EXERCISE MATERIALS >>

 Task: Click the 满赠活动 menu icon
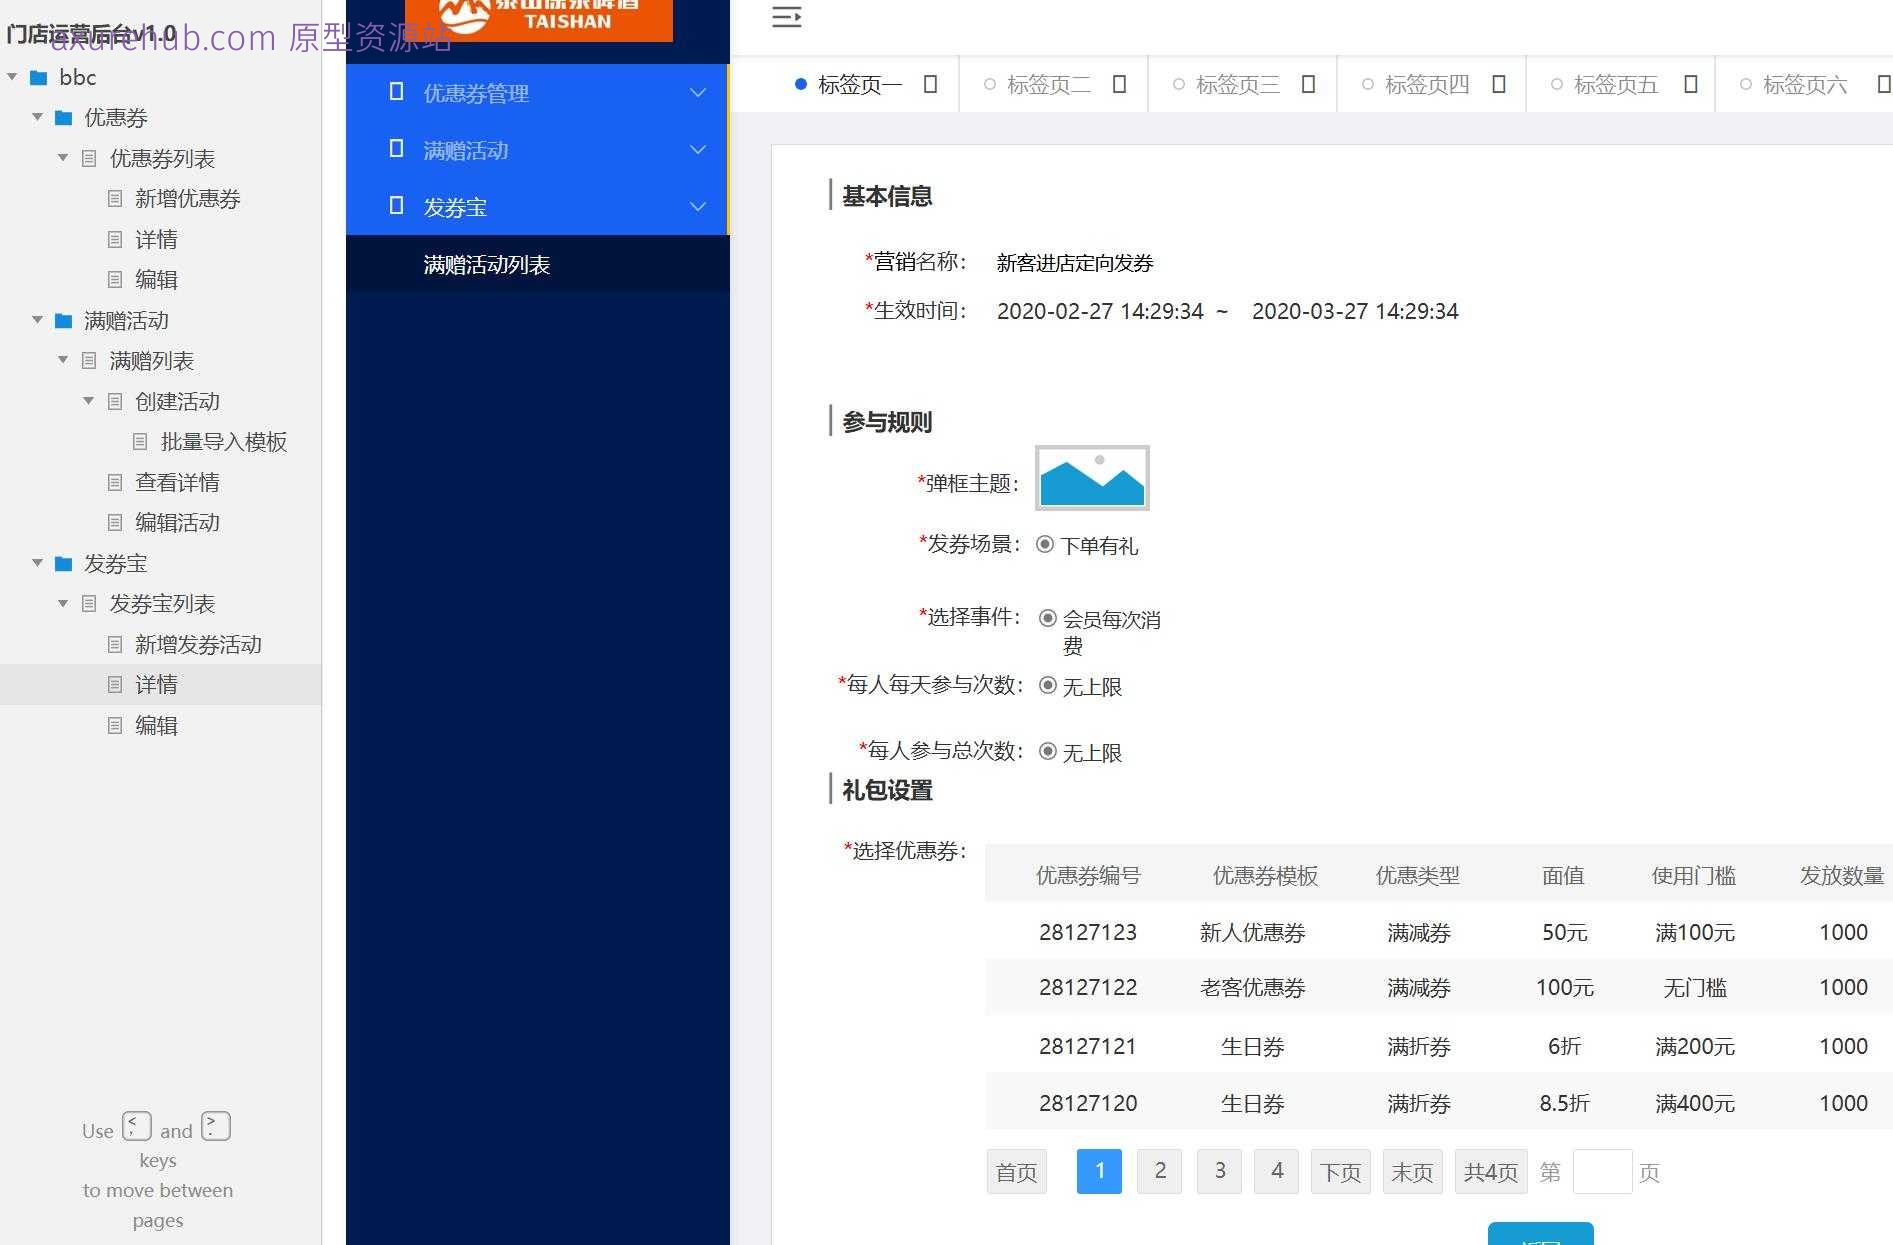(x=396, y=149)
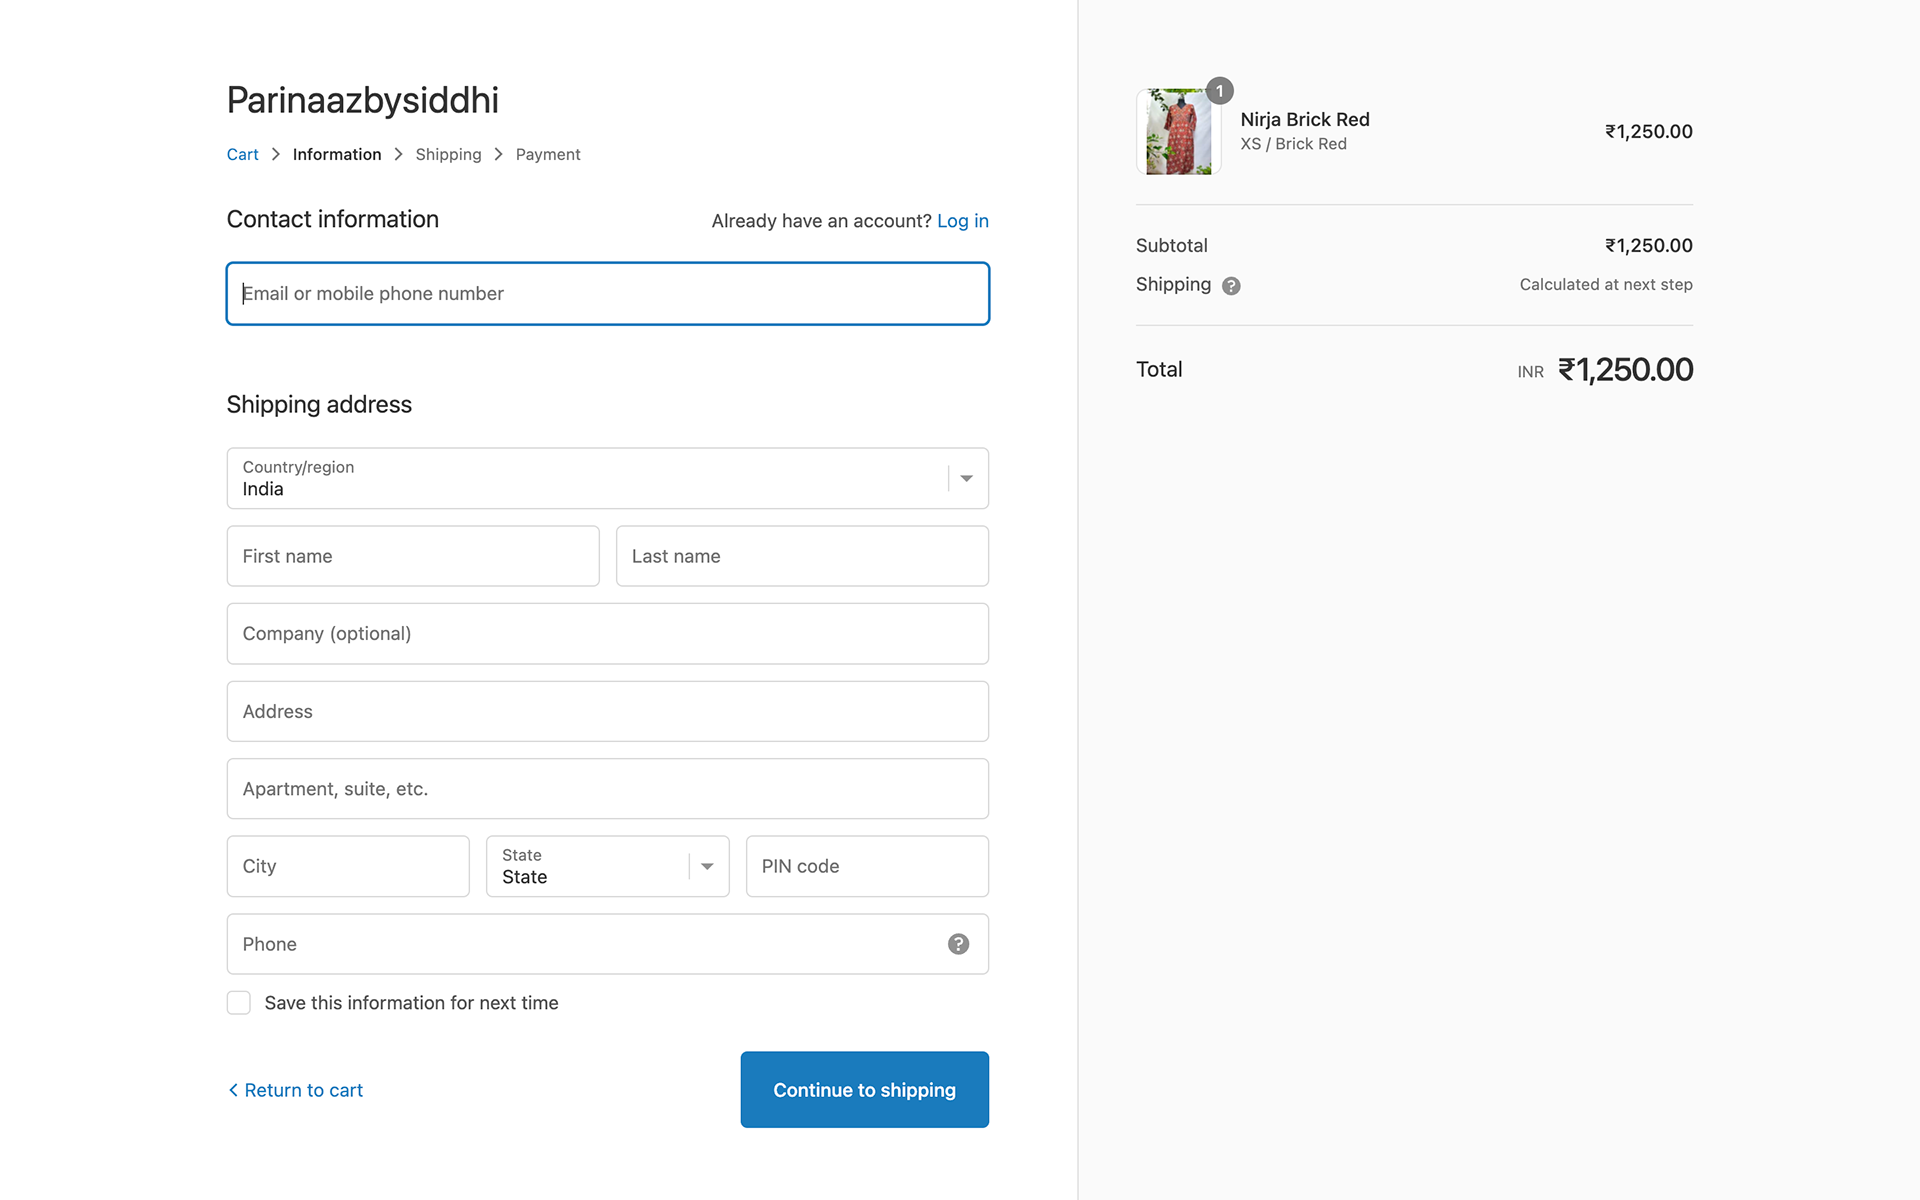
Task: Click into the First name field
Action: (x=412, y=556)
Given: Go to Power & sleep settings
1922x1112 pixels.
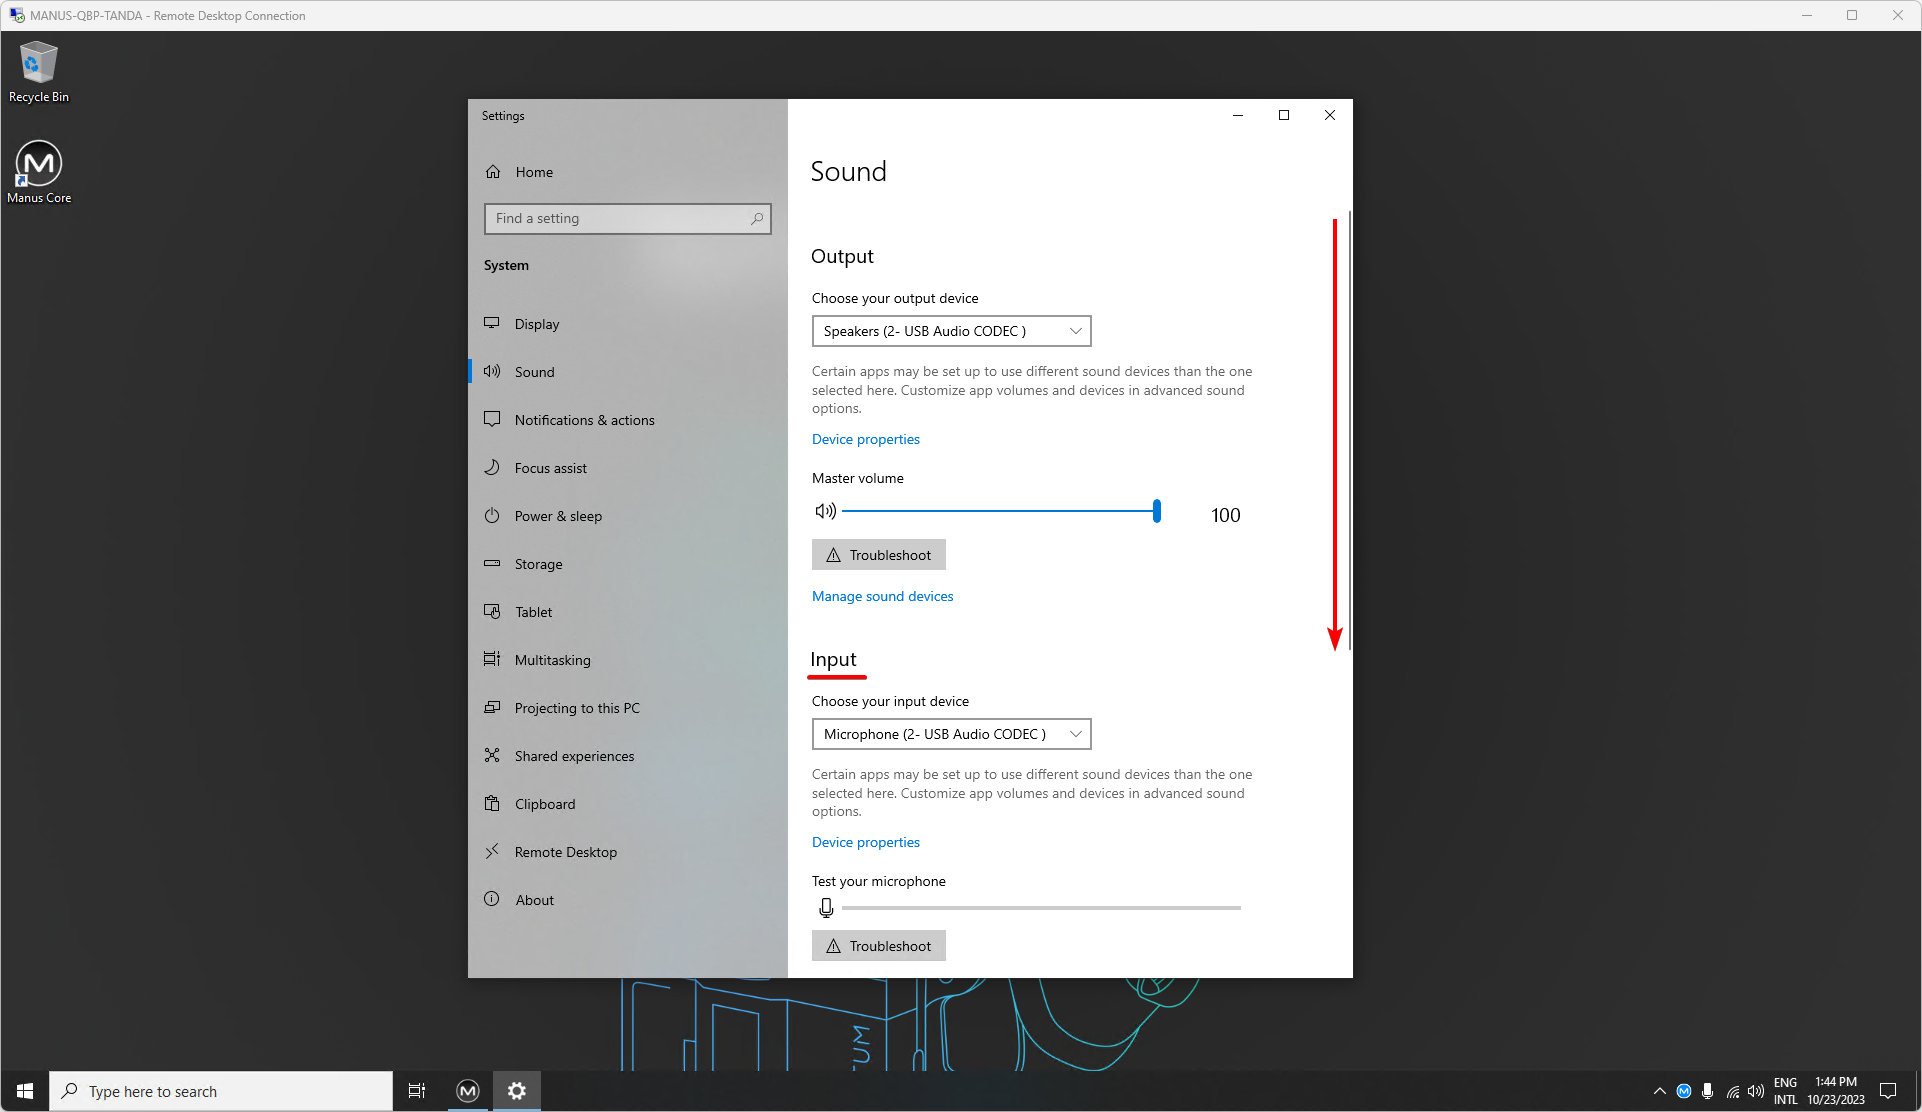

EXERCISE >> If a record holds a picture, leave the picture out and transcribe everything else exactly.

ANSWER FOR THIS EXERCISE >>
 Task: Click the 满赠活动 menu icon
(x=396, y=149)
Task: Click into the First name field
Action: (x=412, y=556)
Given: Go to Power & sleep settings
1922x1112 pixels.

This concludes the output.